Itu merupakan cara mahasiswa dalam pendukungan upaya penegakan kebenaran sosial. Kita juga bisa melihat upaya penolakan dalam penegakan kebenaran sosial, banyak mahasiswa yang melakukan celaan, hinaan, untuk seseorang. Mahasiswa sekarang dalam hal itu melakukannya dengan cara upload youtube dan lain-lain.
Sehingga, dalam kasus-kasus semua ini, dapat disimpulkan bahwa mahasiswa dalam melakukan perubahan di kalangan masyarakat sesuai cara mahasiswa yang terpelajar. Karena mahasiswa memiliki cara yang lebih mukhtahir, yaitu bergaul bersama teknologi untuk perubahan sosial, bukan dengan radikalisme yang melahap habis material negara.
2. Agent of Social Controll (Agen Penyampai Kebenaran)

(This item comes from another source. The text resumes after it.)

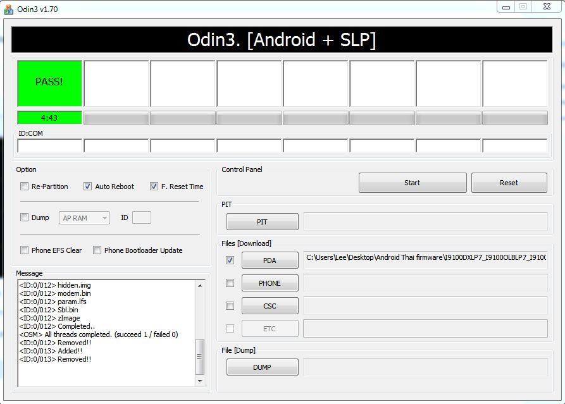Uncheck the PDA file checkbox

coord(230,260)
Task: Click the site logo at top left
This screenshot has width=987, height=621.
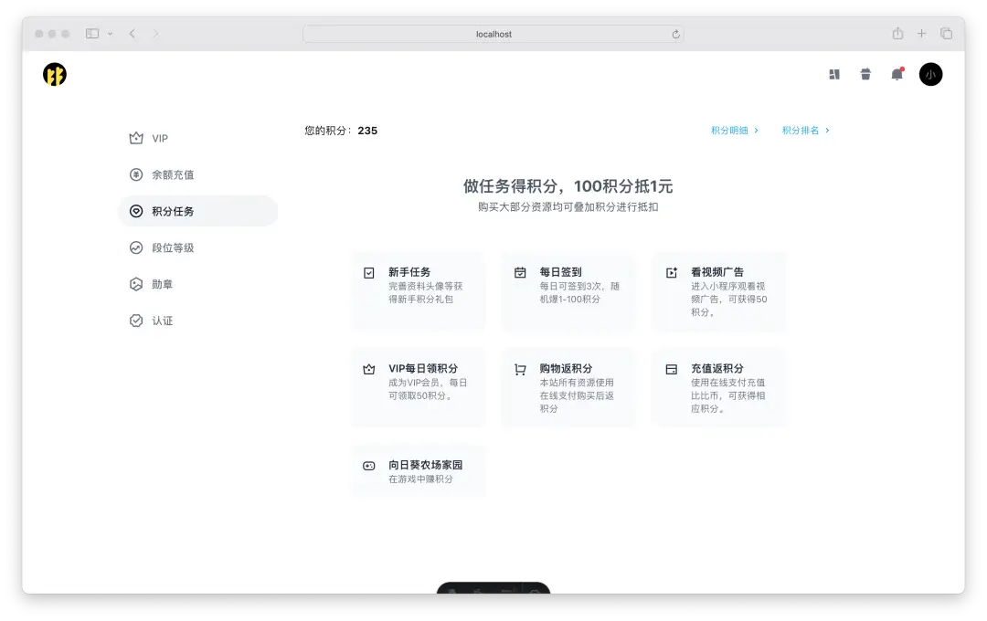Action: point(53,74)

Belakangan ini semakin banyak permasalahan yang terjadi pada tubuh pemerintah dan berimbas pada ketenangan hidup masyarakat. Era demokrasi semakin menuntut kebebasan dari masyarakat untuk bersuara menyuarakan aspirasinya kepada pemerintah. Sayangnya, aspirasi masyarakat kadangkala hanya dianggap sebagai angin lalu oleh pemerintah di tengah carut marutnya birokrasi Indonesia. Hanya segelintir golongan yang bisa menembus benteng pemerintah dan mengawali perubahan. Kelompok itu kita sebut golongan intelektual muda atau mahasiswa.
Mahasiswa selalu menjadi bagian dari perjalanan sebuah bangsa. Roda sejarah demokrasi selalu menyertakan mahasiswa sebagai pelopor, penggerak, bahkan sebagai pengambil keputusan. Hal tersebut telah terjadi di berbagai negara di dunia, baik di Timur maupun di Barat.

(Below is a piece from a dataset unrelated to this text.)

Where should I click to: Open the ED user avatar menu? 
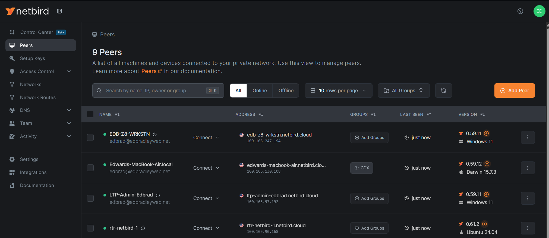[539, 11]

Mahasiswa biasanya memerankan diri sebagai golongan yang kritis sekaligus konstruktif terhadap ketimpangan sosial dan kebijakan politik, ekonomi. Mahasiswa sangat tidak toleran dengan penyimpangan apapun bentuknya dan nurani mereka yang masih relatif bersih dengan sangat mudah tersentuh sesuatu yang seharusnya tidak terjadi namun ternyata itu terjadi atau dilakukan oleh oknum atau kelompok tertentu dalam masyarakat dan pemerintah.
Pemikiran kritis, demokratis, dan konstruktif selalu lahir dari pola pikir para mahasiswa. Suara-suara mahasiswa kerap kali merepresentasikan dan mengangkat realita sosial yang terjadi di masyarakat. Sikap idealisme mendorong mahasiswa untuk memperjuangkan sebuah aspirasi pada penguasa, dengan cara mereka sendiri.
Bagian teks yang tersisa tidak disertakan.